By Adam Ferrise
The city of Cleveland on Tuesday fired the rookie police officer who shot and killed 12-year-old Tamir Rice, more than two and a half years after the boy's death.
Timothy Loehmann's ouster from the department was not the result of November 2014 killing the child, but for his failure to disclose the fact that he was asked to resign from the Independence Police Department after a supervisor raised concerns about his ability to be an effective police officer.
In addition to firing Loehmann, Cleveland Public Safety Director Michael McGrath also handed down a 10-day suspension for officer Frank Garmback for putting Loehmann in danger for driving his partner within feet of the boy who had an airsoft replica pistol tucked in his waistband. Garmback will begin serving his suspension on Wednesday.
"There's a 12-year-old kid dead," Cleveland Police Chief Calvin Williams said. "People on both sides are going to say it wasn't enough, it was too much. But we have to be fair and objective to everyone involved in the process. We believe we've come to a fair conclusion through this process."

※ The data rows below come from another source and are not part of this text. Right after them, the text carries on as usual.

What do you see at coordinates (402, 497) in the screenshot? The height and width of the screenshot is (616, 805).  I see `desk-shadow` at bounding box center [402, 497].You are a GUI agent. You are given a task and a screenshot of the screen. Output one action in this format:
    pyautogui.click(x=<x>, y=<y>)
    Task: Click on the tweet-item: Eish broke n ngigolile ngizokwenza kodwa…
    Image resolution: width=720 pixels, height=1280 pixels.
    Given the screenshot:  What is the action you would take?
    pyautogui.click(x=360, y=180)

The firing brought some sense of closure to Tamir's mother Samaria Rice, who addressed reporters shortly after McGrath's announcement. Rice, who settled a civil lawsuit against the city and the police department for a record $6 million, said she is disappointed that Loehmann's ouster came from what amounts to an omission on a job application instead of killing her son.

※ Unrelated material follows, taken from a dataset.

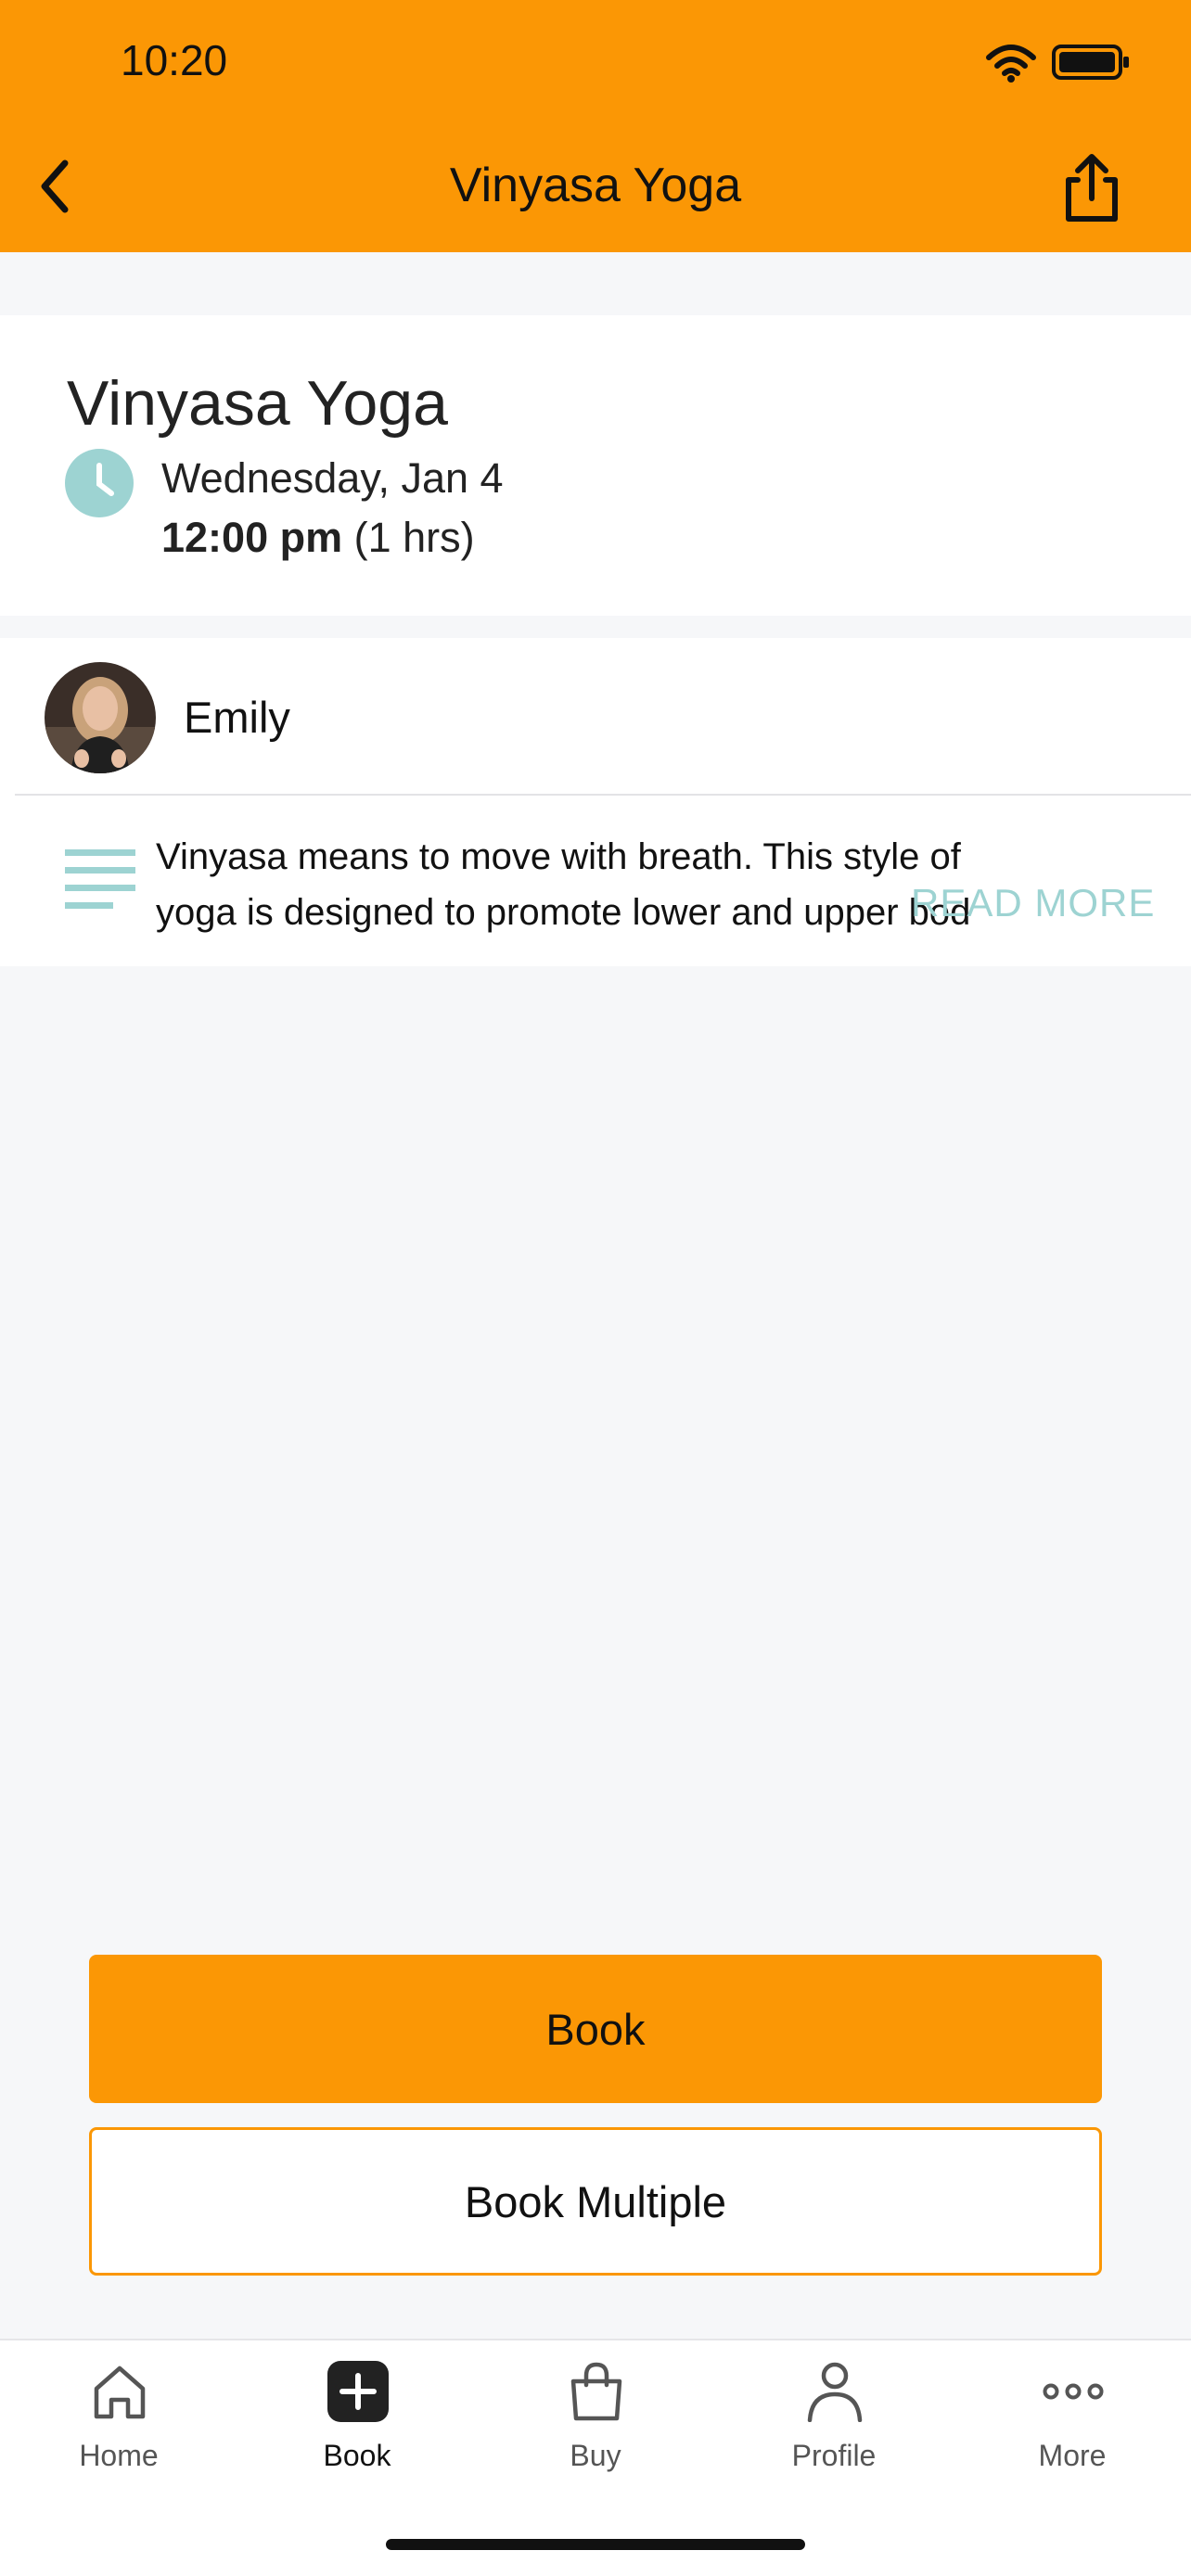 The image size is (1191, 2576). Describe the element at coordinates (596, 2428) in the screenshot. I see `tab-buy: Buy` at that location.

Rice said she was disappointed that Garmback wasn't fired.
"I'm relieved Loehmann was fired." Rice said." "He should have never been a police officer to begin with."

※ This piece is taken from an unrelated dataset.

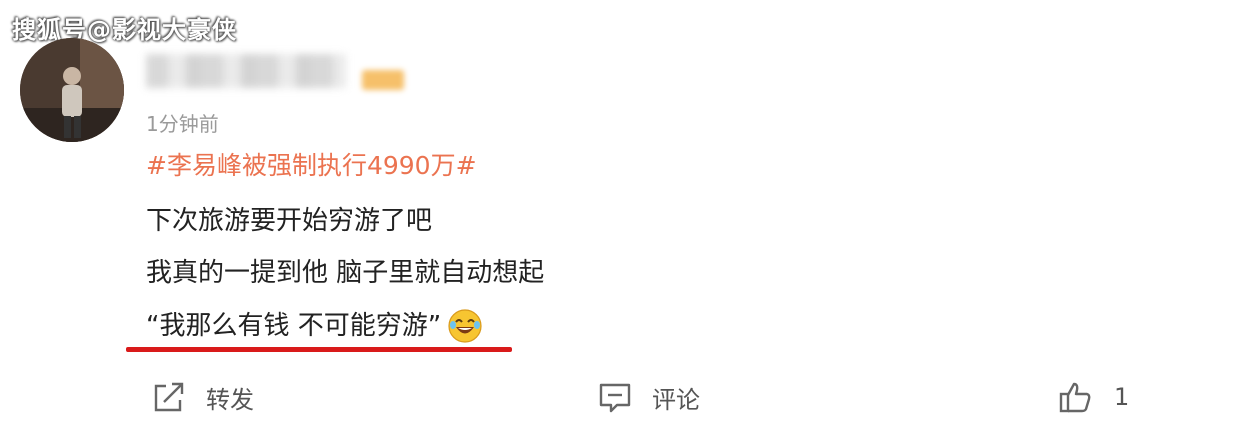 Image resolution: width=1248 pixels, height=438 pixels. I want to click on post-text-line-2: 我真的一提到他 脑子里就自动想起, so click(346, 273).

A grand jury in December 2015 declined to indict both Loehmann and Garmback for their respective roles in Tamir's death. Then Cuyahoga County Prosecutor Timothy J. McGinty recommended that the grand jury not charge the officers after a series of experts hired by his office deemed the shooting "objectively reasonable."
Two others have been disciplined in the case: the 911 call taker, Constance Hollinger, and officer William Cunningham, who was working was working off-duty at the Cudell Recreation Center without permission. He received a two-day suspension without pay.
Hollinger was suspended eight days without pay for failing to relay critical information to Beth Mandl, a dispatcher who sent Garmback and Loehmann to the rec center.
Hollinger did not tell Mandl that the 911 caller told her that Tamir was "probably a child" and that that the airsoft gun he had was "probably fake." Mandl told Garmback and Loehmann to investigate a report of a "guy with a gun" scaring people outside the center.
Mandl would later resign.
The city took some 30 months to issue the discipline because they waited for the criminal investigation and the civil lawsuit to be completed, Williams said.
The union that represents both police officers filed an appeal of the discipline within hours of McGrath's announcement. Cleveland Police Patrolmen's Association President Steve Loomis, whose public statements about Tamir's death often drew the ire of civil-rights leaders, said he is confident that an arbitrator will overturn the discipline.
"This is nothing but a political witch hunt," Loomis said. "We're not going to stand for it. They didn't do anything wrong."
Loomis began gearing up to fight the disciplinary actions hours after they were levied, and said he hoped to have the appeal before an arbitrator by the end of the summer. He cited the report done by a review panel of city officials assembled by Williams with the goal of recommending discipline in the case.
The Critical Incident Review Committee, which took the place of a normal internal affairs investigation, found that neither officer violated any police policies and recommended no discipline.
Williams said after he got the report, he asked for a review of Loehmann's employment background. That turned up information on his departure from the Independence Police Department that showed he was forced to resign after a series of incidents that led his supervisors to believe he was unfit to be a police officer.
Loomis said Loehmann never intended to lie on his application. He said the officer ran out of room on the application to explain how he left the department and that he passed a lie detector test prior to being hired. The city has since changed its policy to review all personnel files for prospective employees who were police officers in other cities.
Williams said Loehmann was on his probationary period when the shooting happened, but Loomis disputed that. Loomis said Loehmann was a full officer who has the protection of the union.
CPPA attorney Henry Hilow said if Loehmann was trying to hide something, he could have left Independence off his application entirely.
"They had to resurrect the Independence personnel file because they had nothing on him," Hilow said.
Rice's attorney Subodh Chandra said he's now worried that the discipline levied against them won't withstand an appeal to an arbitrator by the CPPA. Chandra said the city has a poor track record in arbitration cases.
The federal consent decree monitor said it appeared arbitrators overturn about two out of three cases involving officer discipline.
"We still need accountability," Rice said. "We want to make sure that he never gets re-hired again through the next process that they take."
Williams said he expects the discipline to survive any appeals.
"We have every expectation that the decision will stick," Williams said. "We went through a two-year process in making these decisions, so we expect them to be upheld."